Ackman could not immediately be reached for comment.

Even before Ackman took a stake, P&G was going through a $10 billion restructuring and other changes. It cut 5,500 nonmanufacturing jobs through December, near its goal of reducing 5,700 positions by the end of June, Moeller said on Friday.

Competitors such as Colgate and Kimberly-Clark are also trimming their ranks.

P&G earned $4.06 billion, or $1.39 per share, in the fiscal second quarter ended in December, up from $1.69 billion, or 57 cents per share, a year earlier.

Stripping out unusual items such as restructuring charges and acquisitions, P&G earned $1.22 per share. That topped the company's own forecast of $1.07 to $1.13 per share and analysts' average target of $1.11, according to Thomson Reuters I/B/E/S.

Net sales rose 2 percent to $22.18 billion, topping analysts' forecast of $21.91 billion.

P&G expects fiscal 2013 core earnings of $3.97 to $4.07 per share, up from an earlier forecast of $3.80 to $4. The fiscal year ends in June. Analyst estimates were at the bottom of that new range.
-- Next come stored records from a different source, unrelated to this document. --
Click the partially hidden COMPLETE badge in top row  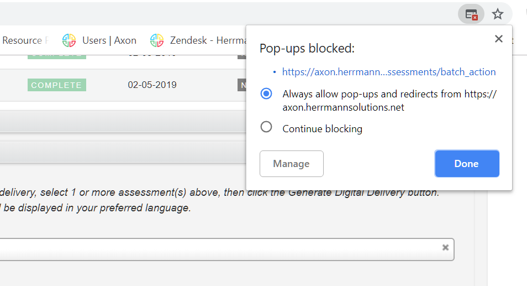click(x=56, y=56)
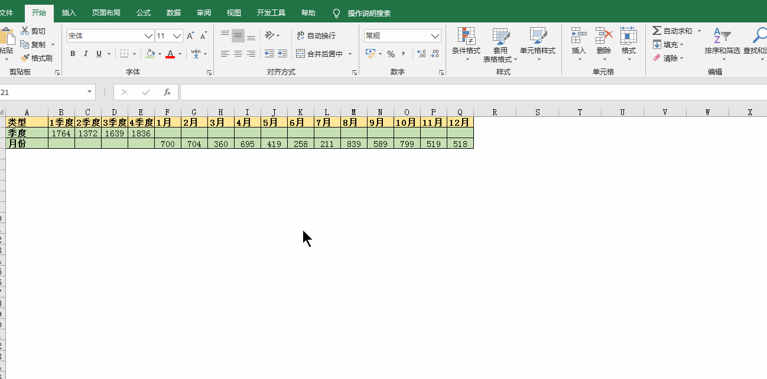
Task: Open the font name dropdown (宋体)
Action: click(149, 36)
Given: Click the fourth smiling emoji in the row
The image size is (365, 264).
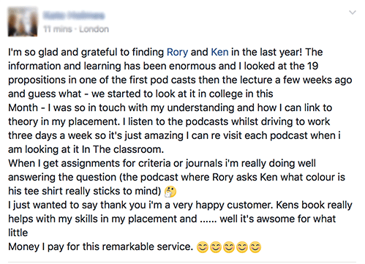Looking at the screenshot, I should [242, 247].
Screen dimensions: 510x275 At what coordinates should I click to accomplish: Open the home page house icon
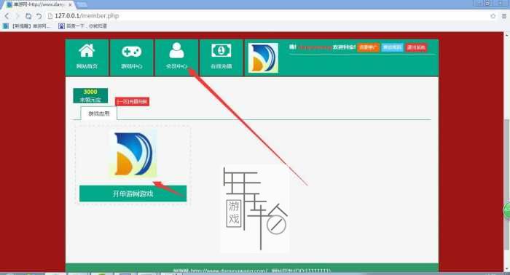(x=87, y=51)

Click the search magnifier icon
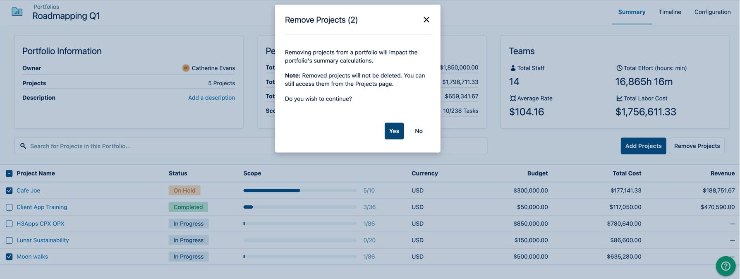tap(23, 146)
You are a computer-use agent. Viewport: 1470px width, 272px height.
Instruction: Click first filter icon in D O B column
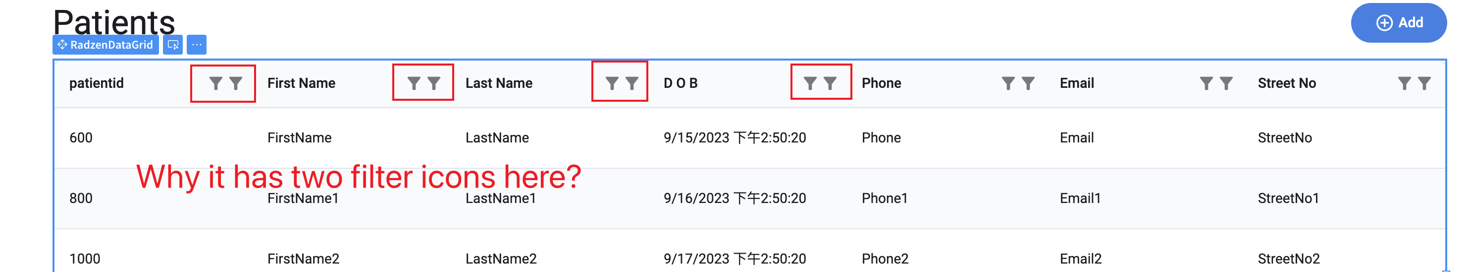pyautogui.click(x=810, y=83)
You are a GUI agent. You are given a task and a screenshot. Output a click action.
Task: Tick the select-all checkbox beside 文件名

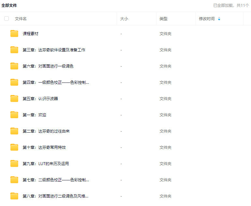(7, 19)
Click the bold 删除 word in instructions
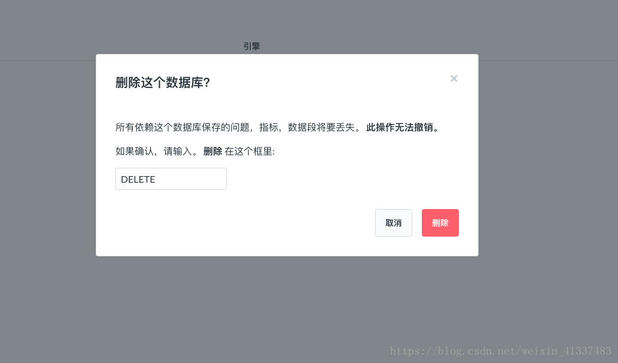Screen dimensions: 618x363 [213, 151]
It expects organic sales to rise 3 to 4 percent this year, narrowing a prior forecast of 2 to 4 percent growth.

P&G also said it now plans to repurchase $5 billion to $6 billion in stock after calling for $4 billion to $6 billion in buybacks.

For the current quarter, P&G forecast core earnings per share of 91 to 97 cents, with sales up 3 to 4 percent. Analysts' average forecast was 95 cents per share.

Shares of P&G were up 3.7 percent at $73.00 late on Friday morning, off an earlier high at $73.25.